According to Sampson, the Mid-America Commercialization Corporation will help organize the new venture company to commercialize products arising from the donated technologies and related university research programs. Any royalty returns from technology licenses to the new business venture will be used to enhance the research and technology commercialization programs of participating Kansas institutions.

"To build on both this donation and existing research efforts, Kansas State University is forming a new multi-disciplinary research program for nutritional products," said Ron Trewyn, K-State's vice provost for research and dean of the Graduate School.

"The program is intended to help facilitate the expansion of research efforts on nutritional beverages and foods, that draw upon the resources of various colleges, particularly human ecology and agriculture," Trewyn said. "We expect related nutritional clinical work will be undertaken at the University of Kansas Medical Center under the framework of a new inter-institutional agreement for cooperative research, education and outreach."

Procter & Gamble will make a formal presentation of the donation at the conclusion of an annual meeting of U.S. Senator Pat Roberts' Advisory Committee on Science, Technology and the Future. The meeting will be Tuesday, May 30, in the K-State Student Union in Manhattan.

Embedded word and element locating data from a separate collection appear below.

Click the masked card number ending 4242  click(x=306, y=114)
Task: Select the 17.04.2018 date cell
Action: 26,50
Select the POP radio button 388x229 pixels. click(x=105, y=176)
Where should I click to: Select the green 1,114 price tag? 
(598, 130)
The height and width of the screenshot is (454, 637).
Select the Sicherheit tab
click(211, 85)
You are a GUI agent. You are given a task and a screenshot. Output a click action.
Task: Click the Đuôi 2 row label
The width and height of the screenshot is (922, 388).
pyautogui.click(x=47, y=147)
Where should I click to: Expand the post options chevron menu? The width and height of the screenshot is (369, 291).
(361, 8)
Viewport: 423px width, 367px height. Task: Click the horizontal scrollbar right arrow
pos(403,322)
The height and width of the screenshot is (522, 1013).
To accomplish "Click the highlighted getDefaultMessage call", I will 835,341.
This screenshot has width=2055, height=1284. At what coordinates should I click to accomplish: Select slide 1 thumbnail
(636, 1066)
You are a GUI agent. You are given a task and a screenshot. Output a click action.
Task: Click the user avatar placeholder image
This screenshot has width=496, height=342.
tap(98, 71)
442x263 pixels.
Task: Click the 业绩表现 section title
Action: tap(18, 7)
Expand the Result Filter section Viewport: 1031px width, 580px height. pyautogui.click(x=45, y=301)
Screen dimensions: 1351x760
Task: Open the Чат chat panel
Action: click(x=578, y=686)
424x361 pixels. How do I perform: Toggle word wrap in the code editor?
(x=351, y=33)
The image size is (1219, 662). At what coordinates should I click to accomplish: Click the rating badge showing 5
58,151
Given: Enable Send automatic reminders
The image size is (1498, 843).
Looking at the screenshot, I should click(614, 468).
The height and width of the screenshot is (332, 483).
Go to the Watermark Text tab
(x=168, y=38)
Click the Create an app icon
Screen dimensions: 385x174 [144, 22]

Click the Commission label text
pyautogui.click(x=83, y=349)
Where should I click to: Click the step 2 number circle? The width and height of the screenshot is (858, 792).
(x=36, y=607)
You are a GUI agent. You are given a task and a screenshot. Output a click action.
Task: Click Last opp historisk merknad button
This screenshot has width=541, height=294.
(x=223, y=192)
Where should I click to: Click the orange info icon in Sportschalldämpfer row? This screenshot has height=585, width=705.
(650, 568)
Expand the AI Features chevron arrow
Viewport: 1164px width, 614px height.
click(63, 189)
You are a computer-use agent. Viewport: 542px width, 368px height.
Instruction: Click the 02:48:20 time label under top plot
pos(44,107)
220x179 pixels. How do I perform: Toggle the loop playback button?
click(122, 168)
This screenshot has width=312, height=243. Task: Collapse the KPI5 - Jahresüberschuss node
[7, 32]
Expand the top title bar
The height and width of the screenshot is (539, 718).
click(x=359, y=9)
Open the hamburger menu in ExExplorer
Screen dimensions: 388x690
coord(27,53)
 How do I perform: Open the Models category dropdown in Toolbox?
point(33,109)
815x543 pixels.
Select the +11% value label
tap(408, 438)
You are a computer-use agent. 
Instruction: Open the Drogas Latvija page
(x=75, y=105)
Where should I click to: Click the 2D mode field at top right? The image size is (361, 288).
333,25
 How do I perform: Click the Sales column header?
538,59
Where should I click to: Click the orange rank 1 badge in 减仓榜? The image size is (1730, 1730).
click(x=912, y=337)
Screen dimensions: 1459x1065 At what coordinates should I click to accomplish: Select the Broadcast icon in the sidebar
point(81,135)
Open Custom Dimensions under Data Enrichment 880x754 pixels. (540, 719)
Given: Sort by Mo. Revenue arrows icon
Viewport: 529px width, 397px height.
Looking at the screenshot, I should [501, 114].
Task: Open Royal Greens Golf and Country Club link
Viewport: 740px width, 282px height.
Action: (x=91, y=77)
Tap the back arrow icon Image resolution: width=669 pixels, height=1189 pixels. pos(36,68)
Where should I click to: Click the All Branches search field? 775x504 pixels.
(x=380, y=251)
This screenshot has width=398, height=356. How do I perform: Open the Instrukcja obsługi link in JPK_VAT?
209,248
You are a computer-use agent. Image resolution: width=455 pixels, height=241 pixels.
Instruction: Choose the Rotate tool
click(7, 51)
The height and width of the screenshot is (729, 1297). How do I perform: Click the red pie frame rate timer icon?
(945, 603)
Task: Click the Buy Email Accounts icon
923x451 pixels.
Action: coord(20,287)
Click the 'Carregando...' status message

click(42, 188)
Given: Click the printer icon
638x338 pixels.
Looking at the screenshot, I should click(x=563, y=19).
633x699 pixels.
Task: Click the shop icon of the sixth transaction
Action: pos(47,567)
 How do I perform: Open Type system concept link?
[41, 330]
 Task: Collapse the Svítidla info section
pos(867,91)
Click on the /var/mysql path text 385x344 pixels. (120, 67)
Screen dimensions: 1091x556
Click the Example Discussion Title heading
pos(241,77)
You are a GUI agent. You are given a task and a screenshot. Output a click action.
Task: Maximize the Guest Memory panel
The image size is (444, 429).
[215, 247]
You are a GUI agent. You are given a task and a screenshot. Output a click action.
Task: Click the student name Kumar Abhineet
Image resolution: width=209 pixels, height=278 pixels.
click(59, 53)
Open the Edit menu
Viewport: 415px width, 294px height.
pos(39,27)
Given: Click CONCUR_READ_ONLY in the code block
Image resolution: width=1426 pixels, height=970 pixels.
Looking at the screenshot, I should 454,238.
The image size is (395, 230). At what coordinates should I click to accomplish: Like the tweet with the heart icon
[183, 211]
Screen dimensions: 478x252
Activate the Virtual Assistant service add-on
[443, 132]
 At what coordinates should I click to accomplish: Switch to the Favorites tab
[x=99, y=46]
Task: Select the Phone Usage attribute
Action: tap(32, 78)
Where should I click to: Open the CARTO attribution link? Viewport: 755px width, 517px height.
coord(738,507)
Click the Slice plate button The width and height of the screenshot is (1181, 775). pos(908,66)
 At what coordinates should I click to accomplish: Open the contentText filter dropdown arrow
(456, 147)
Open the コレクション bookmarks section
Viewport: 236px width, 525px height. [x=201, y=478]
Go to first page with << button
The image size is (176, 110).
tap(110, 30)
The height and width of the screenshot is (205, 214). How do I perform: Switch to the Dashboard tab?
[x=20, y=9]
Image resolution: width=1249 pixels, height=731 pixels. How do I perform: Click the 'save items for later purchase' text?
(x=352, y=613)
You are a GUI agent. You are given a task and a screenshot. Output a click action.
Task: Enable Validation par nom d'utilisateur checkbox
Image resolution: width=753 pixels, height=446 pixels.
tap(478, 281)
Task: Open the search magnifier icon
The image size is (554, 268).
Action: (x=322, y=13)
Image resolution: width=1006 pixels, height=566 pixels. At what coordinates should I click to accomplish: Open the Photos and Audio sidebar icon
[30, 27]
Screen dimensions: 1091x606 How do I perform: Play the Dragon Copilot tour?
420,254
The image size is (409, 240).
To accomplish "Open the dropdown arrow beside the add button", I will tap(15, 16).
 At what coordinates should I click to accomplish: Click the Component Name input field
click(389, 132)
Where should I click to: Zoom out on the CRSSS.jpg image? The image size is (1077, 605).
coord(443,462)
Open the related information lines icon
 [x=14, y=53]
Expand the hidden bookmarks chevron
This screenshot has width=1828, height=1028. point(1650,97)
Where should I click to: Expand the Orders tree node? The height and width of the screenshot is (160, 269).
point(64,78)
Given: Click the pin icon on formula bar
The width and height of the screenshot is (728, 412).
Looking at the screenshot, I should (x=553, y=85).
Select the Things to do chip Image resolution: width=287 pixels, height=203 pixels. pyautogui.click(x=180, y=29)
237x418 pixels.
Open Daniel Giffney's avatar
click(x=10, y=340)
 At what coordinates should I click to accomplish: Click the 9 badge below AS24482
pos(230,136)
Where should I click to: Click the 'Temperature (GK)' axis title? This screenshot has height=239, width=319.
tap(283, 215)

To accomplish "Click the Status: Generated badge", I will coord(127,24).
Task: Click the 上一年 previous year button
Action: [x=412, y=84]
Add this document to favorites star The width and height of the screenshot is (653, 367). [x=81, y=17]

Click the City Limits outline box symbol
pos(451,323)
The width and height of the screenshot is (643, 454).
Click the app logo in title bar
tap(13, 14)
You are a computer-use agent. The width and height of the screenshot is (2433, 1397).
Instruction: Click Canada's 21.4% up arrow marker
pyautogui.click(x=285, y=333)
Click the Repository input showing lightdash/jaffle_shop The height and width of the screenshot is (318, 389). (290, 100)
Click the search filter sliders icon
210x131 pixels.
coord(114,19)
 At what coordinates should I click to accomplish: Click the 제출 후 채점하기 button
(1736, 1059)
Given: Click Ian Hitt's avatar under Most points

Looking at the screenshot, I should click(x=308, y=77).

Roberts, commenting from his Washington office, said, "We are very pleased that the Procter & Gamble Company will recognize our Kansas technological infrastructure with this major donation on the occasion of my advisory committee meeting. One of the goals of my committee is to increase national awareness of the outstanding capabilities we have in Kansas to develop new technologies and bring them to market. We look forward to the prospect of a new, long term cooperative partnership developing between Procter & Gamble and our Kansas institutions."

About MACC
The Mid-America Commercialization Corporation is a not-for-profit company founded as a joint venture between Kansas State University, the State of Kansas via the Kansas Technology Enterprise Corporation, the City of Manhattan and the Manhattan Chamber of Commerce. Its mission is to facilitate the development and commercialization of new technologies for regional economic development benefits. Under that mission, it works in partnership with the Kansas State University Research Foundation to market and license technologies derived from research at K-State. Through a partnership with the Kansas Technology Enterprise Corporation, the Mid-America Commercialization Corporation also manages a technology acquisition, development and commercialization program to bring donated technologies to Kansas for application by, and benefit to institutions across the entire state.

About Procter & Gamble
P&G makes and markets 300 brands to nearly five billion consumers in 140 countries. Today, its food and beverage brands include Folgers, Pringles, Sunny Delight, Crisco and Jif. The company's long-term focus in this business is life-enhancing nutrition. P&G holds more patents in food technology than any other U.S. food company and is actively seeking out and investing in new technologies which it can develop into nutritious, good-tasting products.